- [What is being asked]:
All lines from the one containing "You are a computer-use agent. This" to the end of the listing below should be output exactly; omit the pictures.

- [Material shown]:
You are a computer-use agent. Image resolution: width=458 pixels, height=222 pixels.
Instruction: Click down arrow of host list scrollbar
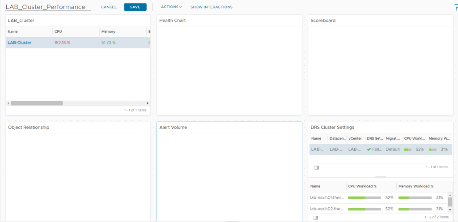click(450, 209)
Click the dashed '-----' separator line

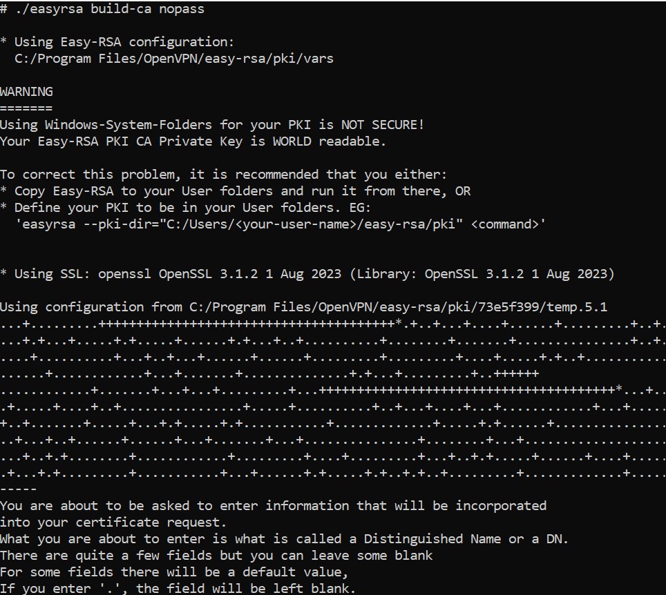tap(18, 489)
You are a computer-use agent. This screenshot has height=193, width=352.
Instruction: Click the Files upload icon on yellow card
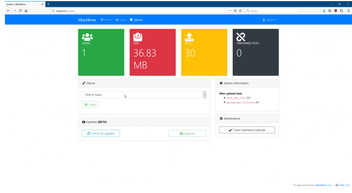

- [Exercise output]:
You are a computer-use agent. This screenshot has height=193, width=352.
Instruction: Click the Files upload icon on yellow card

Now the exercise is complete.